Copy verbatim the span of lines beginning at the line that contains "Given: Toggle Installed Products active view" and ending with the final line of the data. Exclude pictures from the copy.

━━━ RECORDS FOR THE EXERCISE

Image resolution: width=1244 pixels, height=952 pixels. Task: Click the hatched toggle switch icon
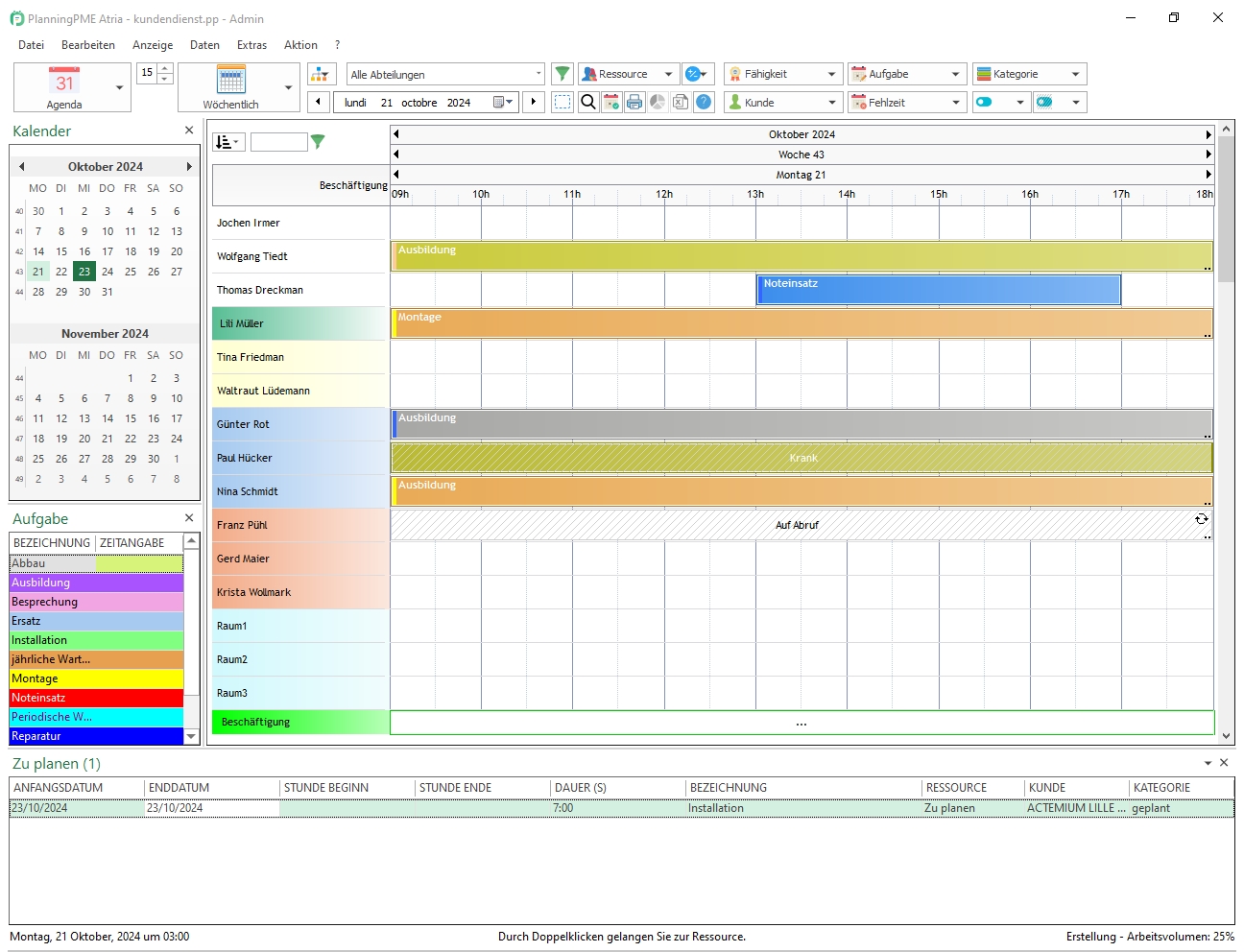coord(1045,102)
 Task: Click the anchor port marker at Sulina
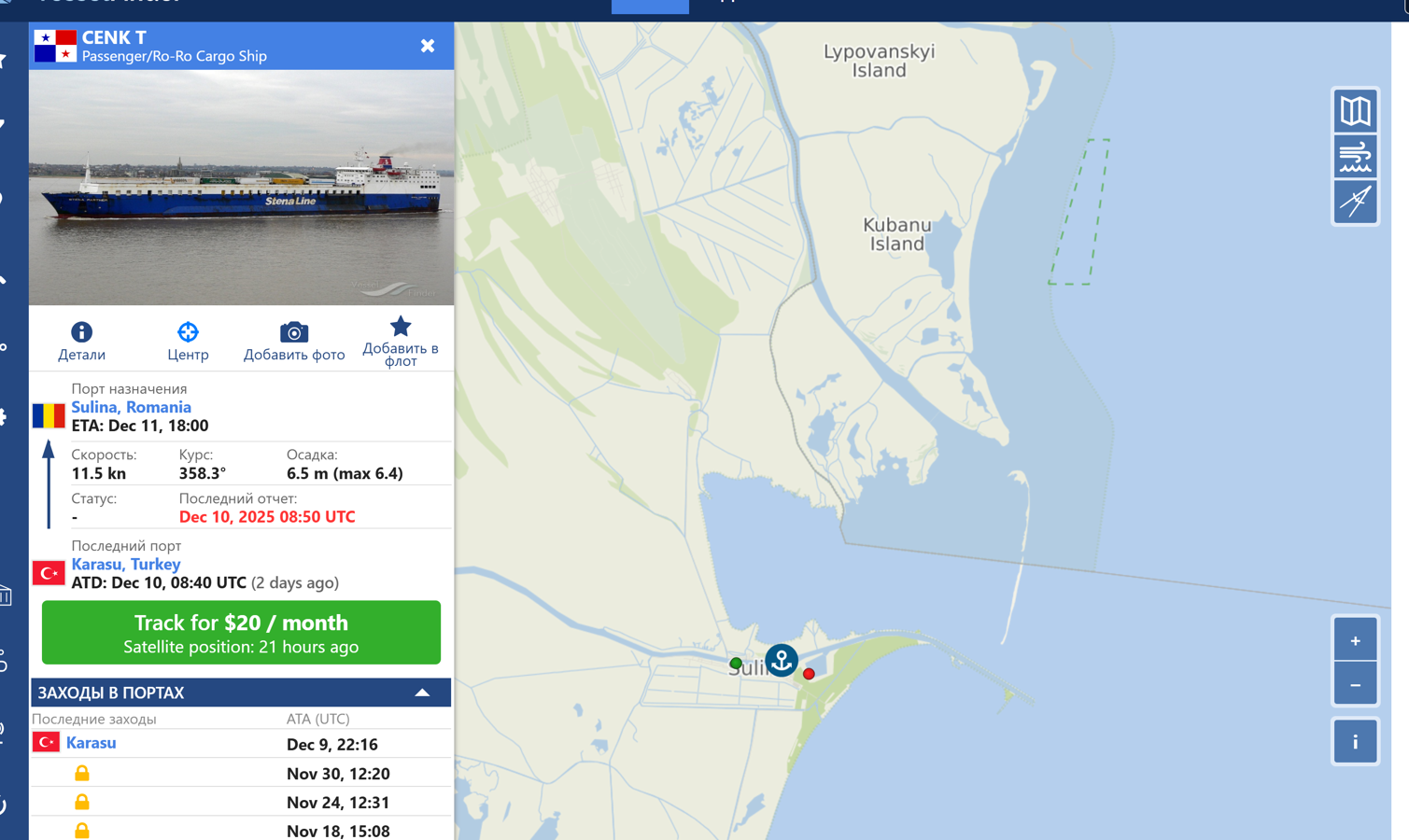[x=782, y=660]
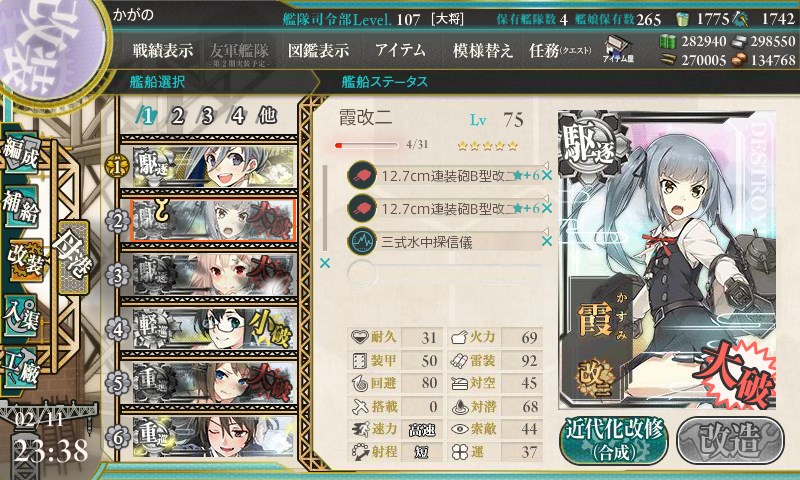Open the 補給 (Supply) side icon
This screenshot has height=480, width=800.
21,207
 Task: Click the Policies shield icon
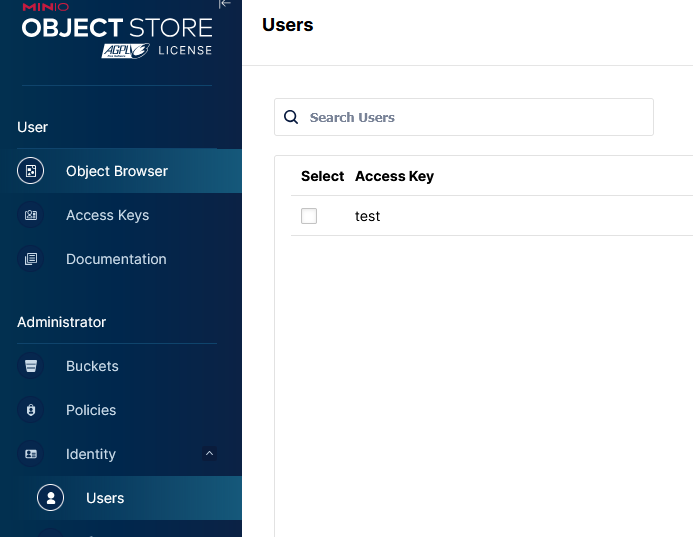point(31,410)
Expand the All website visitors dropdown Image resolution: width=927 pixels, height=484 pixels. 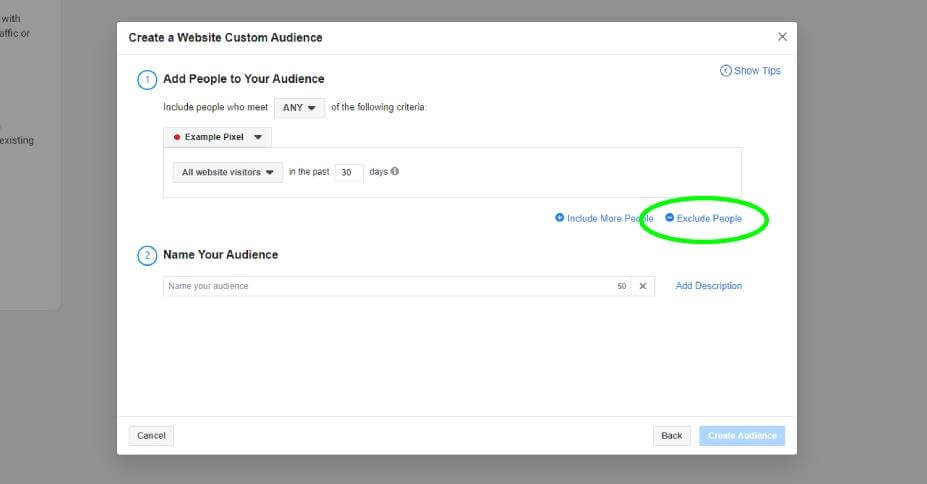(x=228, y=172)
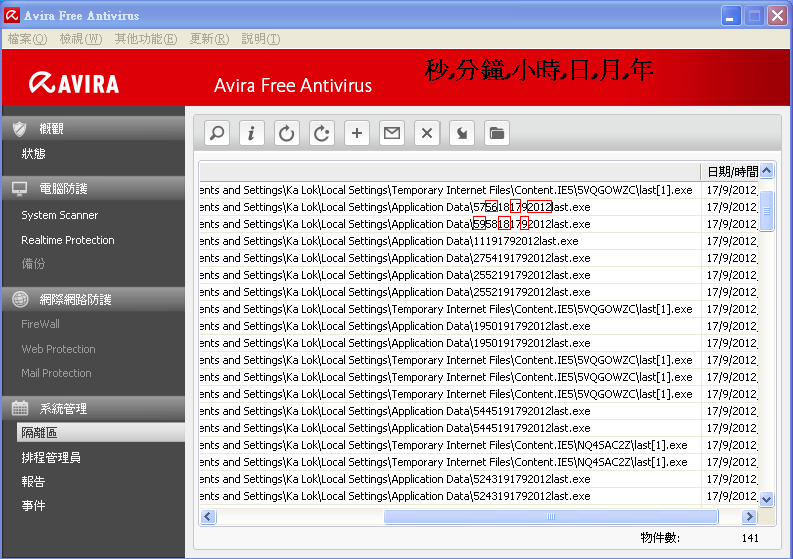The width and height of the screenshot is (793, 559).
Task: Go to the 排程管理員 section
Action: (x=51, y=458)
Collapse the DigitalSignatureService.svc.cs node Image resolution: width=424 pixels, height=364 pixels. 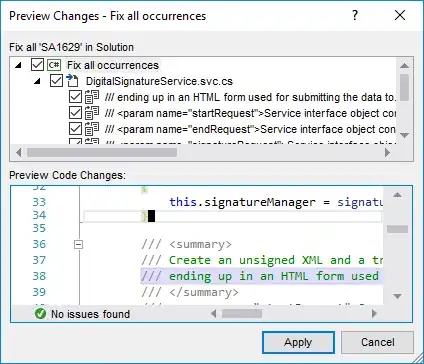(37, 81)
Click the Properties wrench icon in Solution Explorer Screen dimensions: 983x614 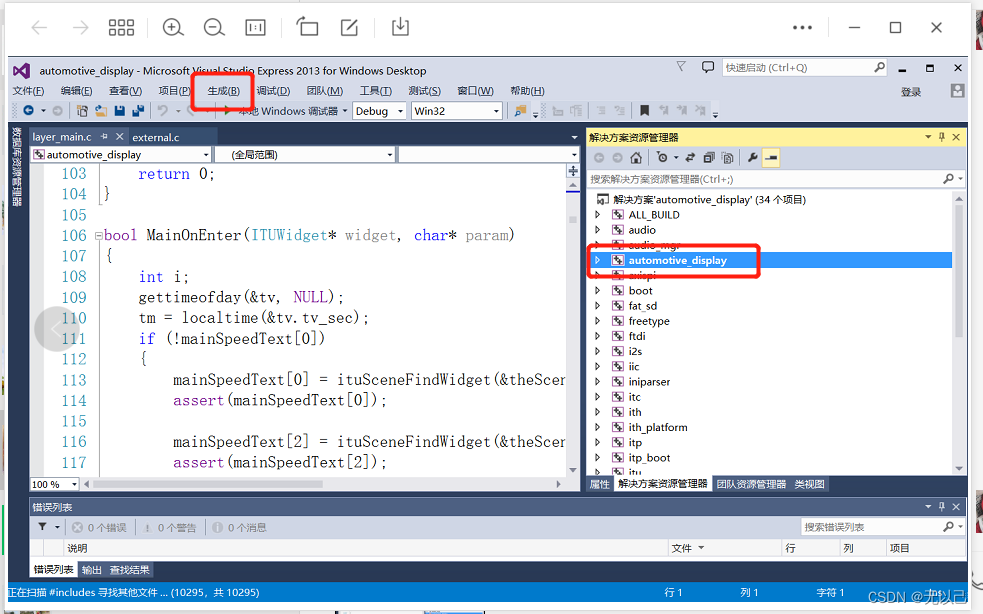753,158
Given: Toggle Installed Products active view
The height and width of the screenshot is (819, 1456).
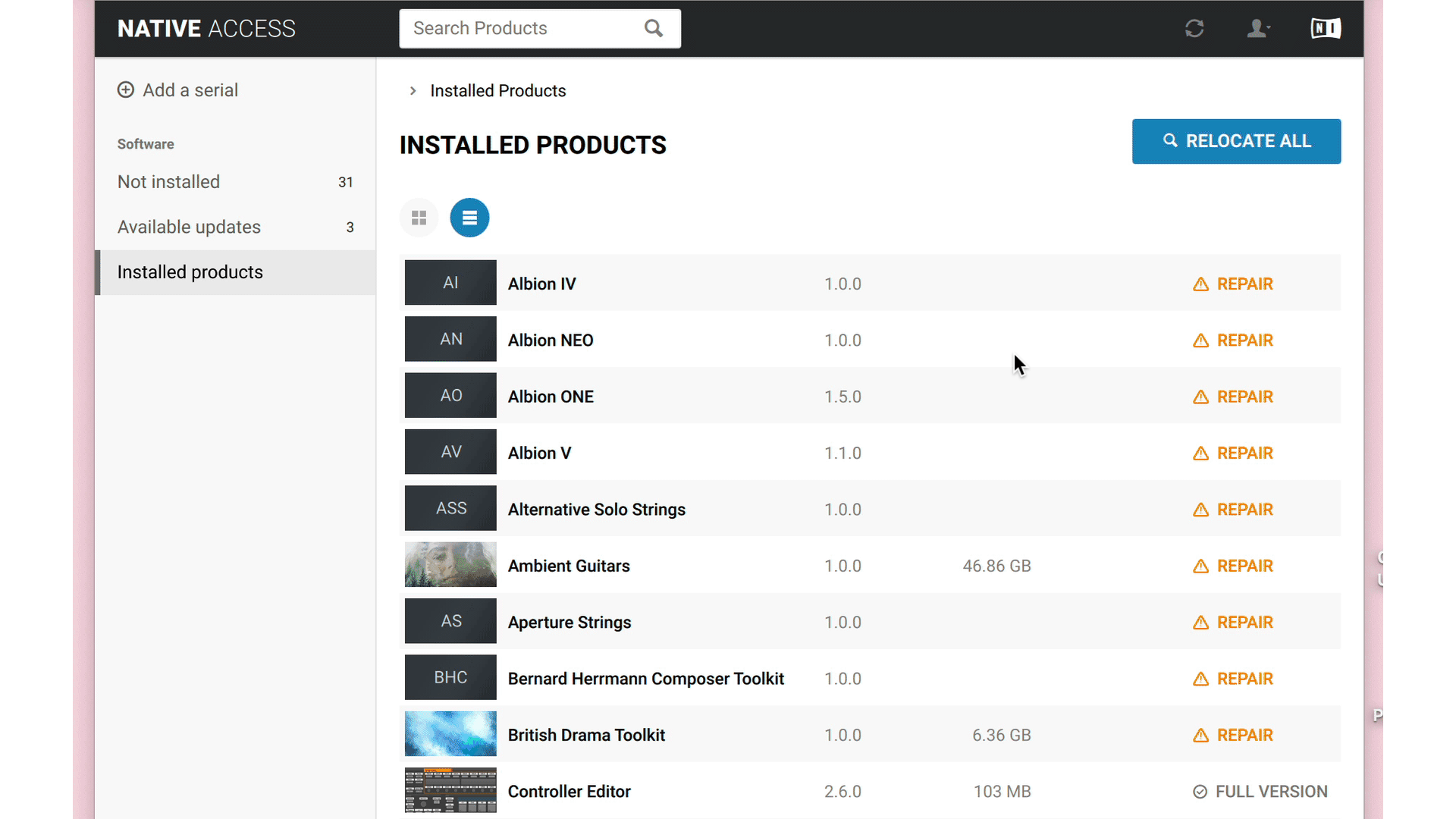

━━━━━━

ANSWER TO THIS TASK:
Given: Toggle Installed Products active view
The height and width of the screenshot is (819, 1456).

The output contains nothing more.